Hands
I held Braiding Sweetgrass in my hands,
each weave effused an aroma stronger
than a botanical garden. I stopped reading
to cup a cluster of roses in my hands,
some petals dropped when I unhanded them,
as if they didn’t want me to let go. But I did.
I went and held the face of a lamb in my hand,
white, billowy, pompom head, a flock of them
hiding poorly in a hydrangea bush.
I cupped an old magnolia bud peaking
out of its universe, it pumped
like an ancient heart in my hands.
I watched the gardeners sift forest-brown mulch
with their gloveless hands
spreading it like a blanket over the soil.
I sat for a moment under a dream tree,
as if I, too, were being tucked in,
its white leaves talked in the wind,
some flew away into butterflies.
I breathed in the last of the roses before I left.
The chipmunks followed me like I had nuts
in my shoes. When I got home,
I rubbed lavender cream into my hands
to keep the wild on them,
so that I wouldn’t forget,
what we’ve all forgotten.
Dry Well
– at William Cullen Bryant’s house, Cedarmere.
I’m mad at the sun & the blue sky
for making my well run dry
But the bumblebee is still fat & clumsy
And people still ask me if William’s home,
I tell them he’s rarely here.
I gave up my usual porch seat to an old man,
and walked down like a stream to the bay.
Everything shifts & changes-
constant shouldn’t exist as a word.
A butterfly flew into my face as a case in point.

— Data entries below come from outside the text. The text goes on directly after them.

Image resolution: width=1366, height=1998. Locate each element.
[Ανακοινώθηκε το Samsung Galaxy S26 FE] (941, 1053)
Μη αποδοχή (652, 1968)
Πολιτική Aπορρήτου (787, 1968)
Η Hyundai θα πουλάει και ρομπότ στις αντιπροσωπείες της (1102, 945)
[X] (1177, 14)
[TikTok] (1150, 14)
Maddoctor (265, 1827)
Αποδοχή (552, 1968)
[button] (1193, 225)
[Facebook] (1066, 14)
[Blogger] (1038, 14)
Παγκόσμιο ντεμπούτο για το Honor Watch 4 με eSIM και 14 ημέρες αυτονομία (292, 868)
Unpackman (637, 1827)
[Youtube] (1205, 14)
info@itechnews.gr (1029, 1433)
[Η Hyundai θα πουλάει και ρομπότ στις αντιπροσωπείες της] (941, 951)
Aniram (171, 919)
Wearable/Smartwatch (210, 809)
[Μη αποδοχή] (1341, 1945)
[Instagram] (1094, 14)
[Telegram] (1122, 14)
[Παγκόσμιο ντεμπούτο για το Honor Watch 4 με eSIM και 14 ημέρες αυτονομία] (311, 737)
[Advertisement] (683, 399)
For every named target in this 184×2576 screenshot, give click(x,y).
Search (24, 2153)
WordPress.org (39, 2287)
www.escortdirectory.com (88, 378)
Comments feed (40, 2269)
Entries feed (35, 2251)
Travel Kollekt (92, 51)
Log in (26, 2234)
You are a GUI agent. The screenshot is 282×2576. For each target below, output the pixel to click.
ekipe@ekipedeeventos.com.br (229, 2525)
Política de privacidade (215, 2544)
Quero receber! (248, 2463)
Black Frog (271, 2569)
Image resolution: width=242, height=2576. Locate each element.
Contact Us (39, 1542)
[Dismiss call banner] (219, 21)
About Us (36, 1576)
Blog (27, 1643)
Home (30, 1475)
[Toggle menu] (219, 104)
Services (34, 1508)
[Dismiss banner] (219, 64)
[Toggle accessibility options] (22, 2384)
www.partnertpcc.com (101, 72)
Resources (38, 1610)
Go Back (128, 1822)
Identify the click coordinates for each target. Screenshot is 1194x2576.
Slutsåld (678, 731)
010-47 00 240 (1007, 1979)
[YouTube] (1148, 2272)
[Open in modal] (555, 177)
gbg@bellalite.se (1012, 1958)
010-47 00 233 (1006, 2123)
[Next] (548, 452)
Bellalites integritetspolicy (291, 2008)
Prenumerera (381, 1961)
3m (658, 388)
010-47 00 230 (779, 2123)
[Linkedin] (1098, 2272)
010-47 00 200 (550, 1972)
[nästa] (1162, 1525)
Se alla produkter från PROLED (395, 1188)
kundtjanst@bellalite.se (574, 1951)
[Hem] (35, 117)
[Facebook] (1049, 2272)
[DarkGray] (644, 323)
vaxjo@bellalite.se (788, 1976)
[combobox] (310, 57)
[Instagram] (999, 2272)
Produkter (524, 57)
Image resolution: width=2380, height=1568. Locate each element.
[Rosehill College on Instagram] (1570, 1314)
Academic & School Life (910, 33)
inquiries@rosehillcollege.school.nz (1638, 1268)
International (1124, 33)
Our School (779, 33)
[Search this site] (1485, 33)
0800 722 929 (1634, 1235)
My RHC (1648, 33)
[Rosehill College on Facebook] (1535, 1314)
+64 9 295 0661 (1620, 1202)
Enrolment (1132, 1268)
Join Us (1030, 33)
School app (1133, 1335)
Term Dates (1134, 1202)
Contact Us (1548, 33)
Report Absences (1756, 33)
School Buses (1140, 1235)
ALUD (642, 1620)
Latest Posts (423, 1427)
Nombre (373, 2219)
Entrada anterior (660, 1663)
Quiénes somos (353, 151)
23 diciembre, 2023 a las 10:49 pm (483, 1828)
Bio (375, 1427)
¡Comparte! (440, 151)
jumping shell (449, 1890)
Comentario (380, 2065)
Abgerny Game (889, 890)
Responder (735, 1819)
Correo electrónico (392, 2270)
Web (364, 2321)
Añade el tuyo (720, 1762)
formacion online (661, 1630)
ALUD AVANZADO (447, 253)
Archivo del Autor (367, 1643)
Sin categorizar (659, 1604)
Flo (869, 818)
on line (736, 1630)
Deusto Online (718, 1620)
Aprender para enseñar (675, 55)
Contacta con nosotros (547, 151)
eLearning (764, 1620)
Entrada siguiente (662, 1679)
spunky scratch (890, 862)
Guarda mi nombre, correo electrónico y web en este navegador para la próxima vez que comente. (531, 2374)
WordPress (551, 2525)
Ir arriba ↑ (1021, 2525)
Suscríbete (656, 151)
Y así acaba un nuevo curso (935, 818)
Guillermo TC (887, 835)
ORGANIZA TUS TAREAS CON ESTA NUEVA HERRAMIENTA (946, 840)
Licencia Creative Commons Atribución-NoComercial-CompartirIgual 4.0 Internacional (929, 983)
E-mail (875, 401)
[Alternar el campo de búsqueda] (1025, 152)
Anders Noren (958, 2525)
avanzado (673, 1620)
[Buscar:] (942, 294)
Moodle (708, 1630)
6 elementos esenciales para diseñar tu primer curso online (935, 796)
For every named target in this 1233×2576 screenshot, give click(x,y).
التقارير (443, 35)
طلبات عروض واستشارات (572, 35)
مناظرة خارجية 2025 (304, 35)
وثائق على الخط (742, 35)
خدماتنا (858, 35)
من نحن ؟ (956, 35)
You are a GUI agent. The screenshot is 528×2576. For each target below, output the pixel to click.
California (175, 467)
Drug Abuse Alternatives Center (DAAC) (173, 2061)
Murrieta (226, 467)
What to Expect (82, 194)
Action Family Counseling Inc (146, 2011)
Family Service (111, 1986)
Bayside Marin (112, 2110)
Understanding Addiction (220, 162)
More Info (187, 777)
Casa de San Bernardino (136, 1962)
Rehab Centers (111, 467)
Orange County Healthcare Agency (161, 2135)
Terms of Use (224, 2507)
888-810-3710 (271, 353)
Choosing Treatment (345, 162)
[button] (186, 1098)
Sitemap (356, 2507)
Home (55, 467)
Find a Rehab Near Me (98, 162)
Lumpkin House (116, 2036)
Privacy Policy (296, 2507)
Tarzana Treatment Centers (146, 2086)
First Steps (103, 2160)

She’ll be dead in a month.
the birds will still sing as they usually do,
but eventually they, too, will be different birds,
the next generation birds,
taught the same songs over worms.
A lone morning glory looks up at me from a bushy marsh,
not afraid to bloom alone.
I follow the path next to her, a path I never knew existed
two swans were resting together.
the male hissed and honked and shook his head at me,
everything I saw from that moment on lined the bay in pairs:
two trees,
two men on a bench,
two garbage bins,
Two women at a picnic table–
Eight lines in a couplet.
They’re enjoying their rhymes while they can
until they become that lone morning glory
mad at the sun & the blue sky
for making the well run dry.
Forsythia Wreath
A horse is wearing a blue coat.
The birds are yelling.
The creek is streaming,
“Take it off!”
Hope Methodist Church
is a deserted nativity set.
Across the street, a door
holds a forsythia wreath.
James, my neighbor,
walks to get his mail
in a t-shirt. A change
is coming.
Nancy Byrne Iannucci is a widely published poet from Long Island, New York who currently lives in Troy, NY. Defenestration, Hobo Camp Review, Bending Genres, The Mantle, Typehouse Literary Magazine, Bluebird Word, Glass: a Poetry Journal are some of the places you will find her. She is the author of two chapbooks, Temptation of Wood (Nixes Mate Review, 2018), and Goblin Fruit (Impspired, 2021); she is also a teacher, and woodland roamer. Visit her at nancybyrneiannucci.com and follow her on Instagram at @nancybyrneiannucci.
awesome poems
HVWG always brings together the work of true poets who have a beauteous flair for conjuring imagery and nature’s bloom. Ms. Nancy, your poems are just as beautiful with their cadences and imaginative prowess. I loved all three of them: the trio is a compact bouquet.
Thank you for your gifts.
“And walked down like a stream to the bay.”
I read this as three anapests…and it is a lovely rhythm for a perfect simile.